The Westminster Confession says because the great disproportion between our goodness and God's true holiness, even our best works are not only unworthy of gaining God's favor, they are actually due his reproof. Think about that! What the world wants to do, and often we do, is we want to put it on the scales and we want to say, "Well, I haven't been perfect but the good outweighs the bad. Well, all THAT we want to put on the good side, where does God say it actually goes? Even the good goes on the other side of the scales. Our best works provide us no merit. Therefore we had better not just say to people, "Just be better and God will be happy."

Remember also, "Be..." messages ARE in scripture but identify their context. Let me say it in case you have thought it: Does Paul the apostle ever say, "Follow my example, be like me." Does Paul ever say that? Well at least five times. But now finish the verse. "Follow my example, as I follow Christ." Context. Context. Context. It's not what I do, it's what Christ has done that is the power, the motivation, the basis of what I do. What I do is not what makes me right before God.

Recognize: "Be..." messages are not wrong in themselves. It's not wrong to tell people, "Don't steel." We certainly don't want to say the converse, "Do steel." These are not wrong messages in themselves, they are wrong messages BY themselves. If that's all I've said, "Don't steel, it's bad, don't do it," that's when these messages become wrong.

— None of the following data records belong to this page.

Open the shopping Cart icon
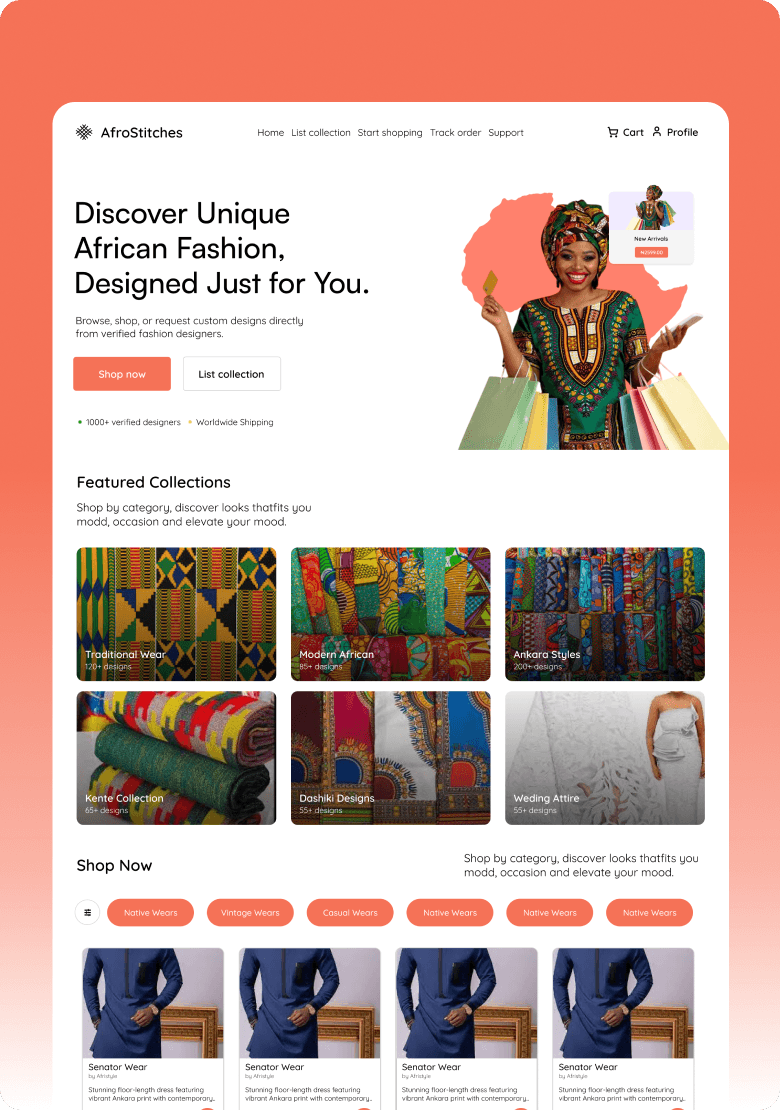The width and height of the screenshot is (780, 1110). pyautogui.click(x=612, y=132)
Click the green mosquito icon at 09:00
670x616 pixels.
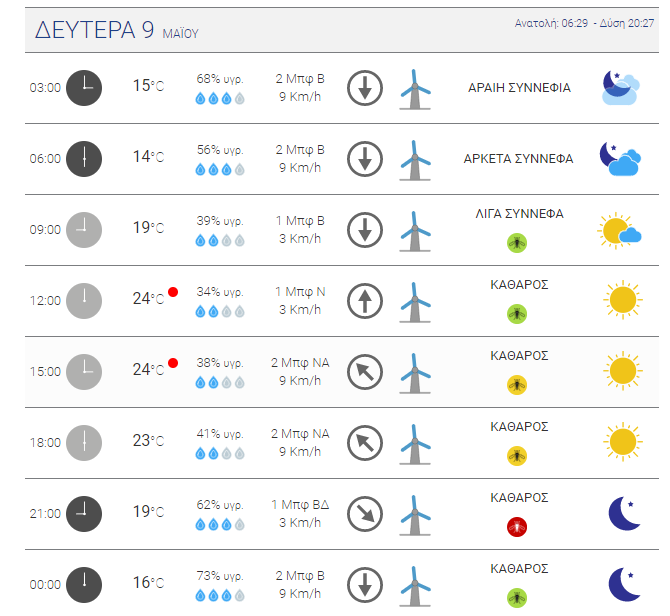click(517, 242)
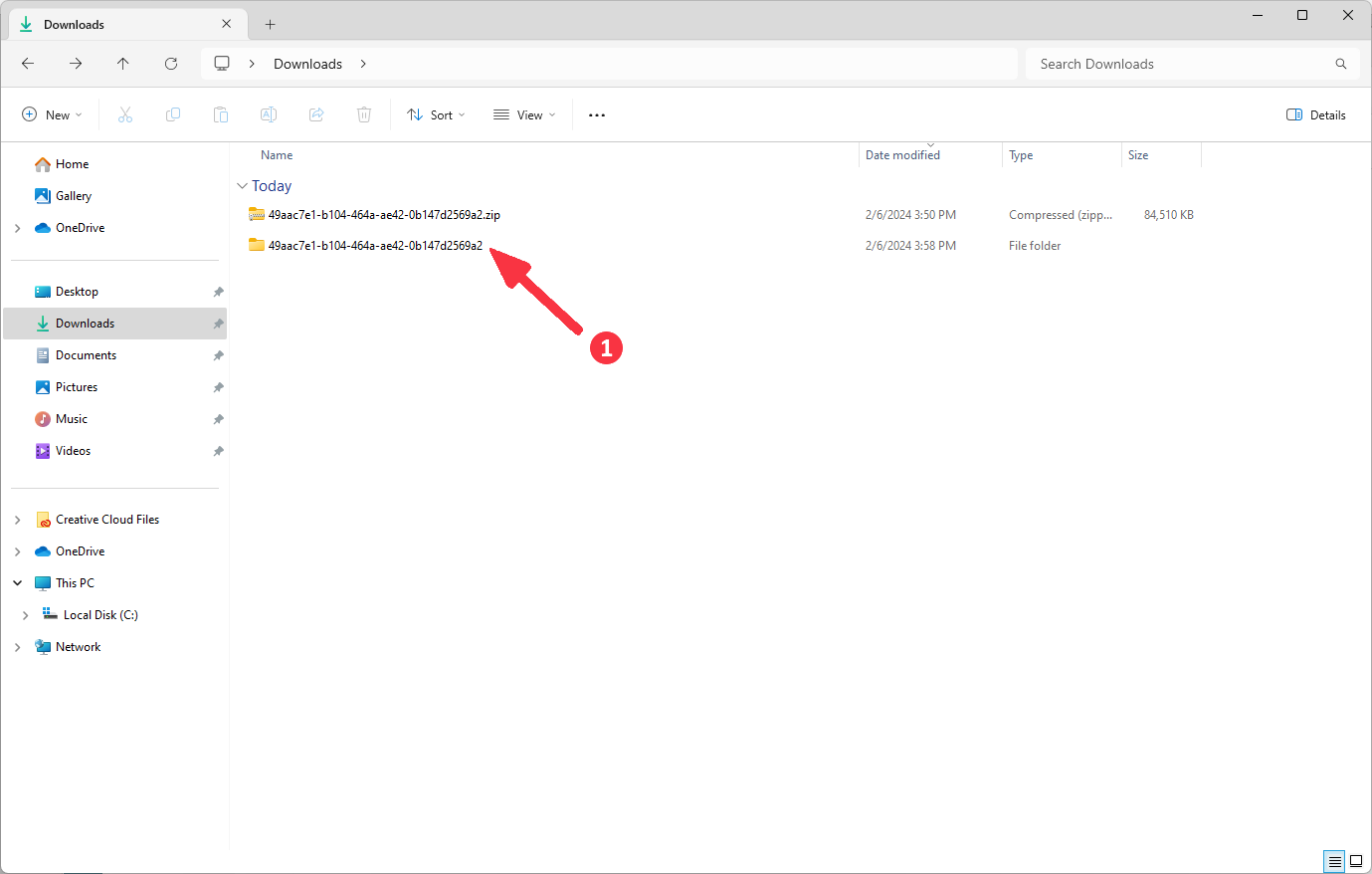The image size is (1372, 874).
Task: Open the Gallery from the sidebar
Action: (74, 195)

A challenge to holiness must be accompanied by a Christ-focus, or it is only man-centered religion. What we communicate with the best of motives to help change damaging behaviors and attitudes, actually hurts people if Christ is absent. If all I am telling people is, "Don't steel, be a good father," do you believe -- do you know -- THAT actually hurts people? People cannot do what they are told to do apart from him, causing them to do one of two things, either to despair of hope, or to pretend to be holy. There are only two options. If I say to you, "Don't steel or that will wreck your relationship with God forever," you've got two choices. You can despair and believe as the scripture teaches you: You are by nature a thief. Or else you can believe, "I've risen above that. I'm not a thief anymore. Whether you have despaired or whether you have pretended to have achieved, either is spiritually deadly. So if all I've said to people is the rule, "Don't Steel," I have wounded inevitably, spiritually, because now people are either spiritually hurt because they despair or believe in their own self-righteousness.

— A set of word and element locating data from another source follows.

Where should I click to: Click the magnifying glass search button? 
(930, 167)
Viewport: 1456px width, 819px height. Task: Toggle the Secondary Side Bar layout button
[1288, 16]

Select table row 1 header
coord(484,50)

Thus if you wound, even unintentionally, you are obligated as a believer to heal. Therefore, lead all instruction to him who alone can provide holiness. Think about how Paul does it. There he is in Ephesians 6 where he is at his most strident. Put on the full armor of God! Fight the firey darts of the devil! Let's charge! Let's fight! Let's be strong! Now, how does he word it? Be Strong in the power of his might. Where do we look? Where's the hope, where's the healing? I must turn to him, not to me. If only the message has been, "Just be strong and courageous," if I have not turned you to your source of strength, you are hurt and wounded.

Let me just put it in more graphic terms. We'll talk about how we do this over the next couple of days, but just think of it this way: Whether you are in a counseling situation, whether you're a teacher, you're translator, whether you're a pastor, you are dealing with people and whatever situation you're in, you are going to instruct them, and in a few moments  they're going to walk out the door of your office or your church. They are going to leave, and you have just told them to do what the scriptures say they must do. With whom do they go? Just visualize as they're walking out the door, with whom do they go? They are going to do what you said must be done. In their hand now to go out and do the will of God, do they hold "me, myself, and I," or did you send them out the door with the savior? Because if they do not go out the door with the savior to do what God says must be done, they go to despair. We must send them out with the savior. We have to understand the context -- we'll talk more about how -- but I hope you see the necessity: Instruction alone is not enough. The savior must go with them if they go to hope and healing because the savior takes them there.